Due “vecchi partigiani” d’Anzasca: Bruno Francia e Dante Hor
Nella giornata del 25 aprile, di questo anomalo 2020 condizionato dall’emergenza coronavirus, vogliamo ricordare due figure d’Anzasca che hanno legato il loro nome alla Resistenza e quindi alla nostra libertà: Bruno Francia e Dante Hor.
Bruno Francia di Cimamulera.
È Marco Sonzogni che incontra Bruno Francia, il partigiano Russo, uno degli ultimi in Ossola.
Bruno abita in località Colletto di Cimamulera dove vive da 94 anni. È l’autore del libro “Garibaldini nell’Ossola”, oramai introvabile, pubblicato nel 1977. “I miei ricordi sono troppo lontani nel tempo per essere descritti con efficacia. All’inizio del 1944 – racconta – una trentina di garibaldini presidiano la Colma di Castiglione e il vicino l’alpe Prei di Viganella. Altri 15 o 20 occupano la valle Anzasca. Ben presto i distaccamenti Torino e Camasco, accantonati tra Anzasca e Antrona, diventati battaglioni, si uniscono formando la Brigata Comoli” Nel suo libro spiega: “Dovevamo molto agli abitanti di quelle piccole frazioni sperdute sulla montagna dove non arrivava nemmeno la luce elettrica. Una scodella di castagne secche, una tazza di latte con pane di segale, un bicchiere di vino, tutto quanto avevano ci veniva offerto”. “Io calzavo un paio di scarpe inglesi di qualche numero abbondanti, che portai fino alla fine”. Bruno si passa le mani sul viso. “Sono ricordi lontani” dice “tante volte tornano e bruciano, ma quello che abbiamo fatto ha contribuito a ricostruire un paese libero e democratico. Il compito delle nuove generazioni è di mantenerlo tale”.

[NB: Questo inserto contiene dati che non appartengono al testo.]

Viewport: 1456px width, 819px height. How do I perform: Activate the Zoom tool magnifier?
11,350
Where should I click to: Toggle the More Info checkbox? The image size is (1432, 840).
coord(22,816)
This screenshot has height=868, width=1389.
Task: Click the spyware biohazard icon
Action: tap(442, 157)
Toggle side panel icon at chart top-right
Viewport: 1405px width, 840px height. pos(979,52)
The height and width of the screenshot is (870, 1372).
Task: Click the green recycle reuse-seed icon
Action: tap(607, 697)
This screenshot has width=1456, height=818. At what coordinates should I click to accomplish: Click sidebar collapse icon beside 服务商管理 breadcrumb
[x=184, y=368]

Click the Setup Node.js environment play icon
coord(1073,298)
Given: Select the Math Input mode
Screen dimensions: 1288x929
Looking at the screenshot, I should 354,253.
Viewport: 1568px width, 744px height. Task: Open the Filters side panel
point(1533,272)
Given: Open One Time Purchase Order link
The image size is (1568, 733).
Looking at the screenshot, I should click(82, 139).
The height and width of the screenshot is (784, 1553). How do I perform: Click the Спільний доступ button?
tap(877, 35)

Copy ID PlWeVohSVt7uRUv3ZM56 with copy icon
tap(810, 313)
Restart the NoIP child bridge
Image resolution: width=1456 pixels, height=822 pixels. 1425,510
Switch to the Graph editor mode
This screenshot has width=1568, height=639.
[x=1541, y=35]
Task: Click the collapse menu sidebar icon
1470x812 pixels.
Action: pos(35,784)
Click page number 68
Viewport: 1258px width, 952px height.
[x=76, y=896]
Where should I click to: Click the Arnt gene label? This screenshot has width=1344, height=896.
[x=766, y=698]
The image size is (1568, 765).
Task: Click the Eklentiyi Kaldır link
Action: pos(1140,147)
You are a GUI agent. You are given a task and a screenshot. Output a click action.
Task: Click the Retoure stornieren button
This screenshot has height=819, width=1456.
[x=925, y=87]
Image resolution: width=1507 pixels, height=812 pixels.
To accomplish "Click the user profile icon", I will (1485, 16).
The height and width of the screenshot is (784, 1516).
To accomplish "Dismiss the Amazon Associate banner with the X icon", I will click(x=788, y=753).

Dante Hor di Bannio (1926 – 2017)
La figura di Dante Hor resta legata al salvataggio del tunnel ferroviario del Sempione. Le cronache del tempo raccontano: “Nella notte fra il 21 e il 22 aprile 1945, nei pressi della stazione ferroviaria di Varzo, un’ardita azione dei partigiani, grazie alla collaborazione con i servizi segreti elvetici, riuscì a salvare il tunnel ferroviario del Sempione. Negli ultimi giorni di guerra i comandi tedeschi avevano previsto la distruzione della galleria del Sempione. Al casello ferroviario 12 di Varzo erano depositate una trentina di tonnellate di tritolo mentre i genieri ferroviari tedeschi gli “Eisenbahn Pioniere” lavoravano intensamente per predisporre la distruzione del tunnel e bloccare così i transiti ferroviari sotto le Alpi e quindi verso l’Europa. Vento e pioggia quella notte, ma alle ore 00.00 del 22 aprile 1945 uomini della “Garibaldi” catturarono e disarmarono le sentinelle di guardia al casello n° 12, poi la “Volante Alpina” agli ordini del comandante Mirko (Ugo Scrittori) trasportò con 25 uomini l’esplosivo (1500 casse) sul greto del torrente Diveria, lungo i binari e nei prati ed infine, allontanati i partigiani e rimasti sul posto Mirko e altri tre alle ore 04.30 venne dato fuoco al tritolo.
Dante Hor, l’ultimo sopravvissuto di quell’operazione, ricordava: “Era notte ma si camminava come se ci fosse il sole… tutto quel tritolo che bruciava illuminava a giorno la valle”.
L’intervento della “Volante Alpina” salvò il tunnel del Sempione e la transitabilità sulla linea ferroviaria internazionale. Non ci furono vittime né fra i militari né fra i civili. Nessun danno al paese di Varzo e non fu necessario l’intervento dell’aviazione degli alleati per un possibile bombardamento aereo del casello 12 che avrebbe potuto portare gravi danni collaterali all’intera val Divedro.
Ricordiamo con orgoglio di gente di montagna e di Valle Anzasca, i due “vecchi partigiani” che hanno contribuito a costruire la nostra Italia, libera e repubblicana.